Commissioner Dan Saltzman, who controls the Portland Housing Bureau, had clear concerns about the move. He pushed for provisions in a use agreement the city will ink with R2DToo that make clear minors won't be allowed to sleep at the site, and that pregnant women staying there be required to seek prenatal care (R2DToo members say they frequently find midwives for pregnant women, since hospitals will take a newborn if its mother is homeless). But once his concerns had been aired, Saltzman was downright cheery about the arrangement.
"They’ve proved me and other people wrong," said Saltzman, who's butted heads with R2DToo in the past. "I think they will do a great job at 3rd and Harrison. I think it will only be a matter of time before R2DToo and East Side Plating are best buddies."
Commissioner Steve Novick, who delayed a vote on R2DToo last week because of questions he still won't discuss with reporters, said "a number of objections [to the move] make sense. I think you could find a number of objections to any site."
It was only Fish, a former housing commissioner who's repeatedly voiced concerns about a newly lenient stance Hales has taken toward homeless camping, who found the objections concerning enough to oppose the move.
Saying his head and heart were "in conflict" and calling R2DToo "a symbol of hope, of resilience, and of self determination," Fish repeated many of the worries neighboring business owners and neighbors rattled off last week.
The plan to create a 10-year agreement with R2DToo, he said, "does not include clear accountability measures, benchmarks for success, or even a budget."

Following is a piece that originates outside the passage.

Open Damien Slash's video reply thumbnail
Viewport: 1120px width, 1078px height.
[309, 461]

"While the road from the Westside to the Eastside is certainly paved with good intentions there’s a saying that sometimes the longest distance between two points is a short cut," Fish said He then argued that the move "overrides" zoning and land use codes, a characterization Hales bristled at after the hearing.

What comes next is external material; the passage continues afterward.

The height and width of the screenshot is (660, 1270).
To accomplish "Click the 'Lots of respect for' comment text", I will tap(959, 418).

"Commissioner Fish comments were erroneous," he said. "We didn't override our code. I believe that this is a legal use."
That question may well be explored in the months to come. The Central Eastside Industrial Council, a collection of businesses in the neighborhood, has repeatedly raised objections to the city's zoning rationale. It's entirely possible the group could appeal that rationale to the state's Land Use Board of Appeals (LUBA). CEIC President Brad Malsin said after the hearing opponents would only file an appeal "if we think we can win."
"We still think it's not a great use," he said.
In the context of the city's the fast-shifting policies toward homelessness, today's decision actually isn't that wild. It merely moves an existing service across the river (though opponents believe it sets precedents that now allow homeless camps in industrial areas throughout the city). As we've reported, the vision for the new plot includes several larger structures that will housing laundry facilities, a kitchen, bathrooms, and showers. The rest of the property will be left for a collection of small and large tents that can host roughly 100 people at any time. The site's architect speaks of a "sculptural wall" wreathed in passionflower and raised garden beds.
As the move draws closer, city officials plan to hammer out a use agreement with R2DToo, and to help craft a "good-neighbor agreement" between the camp and other people in the area.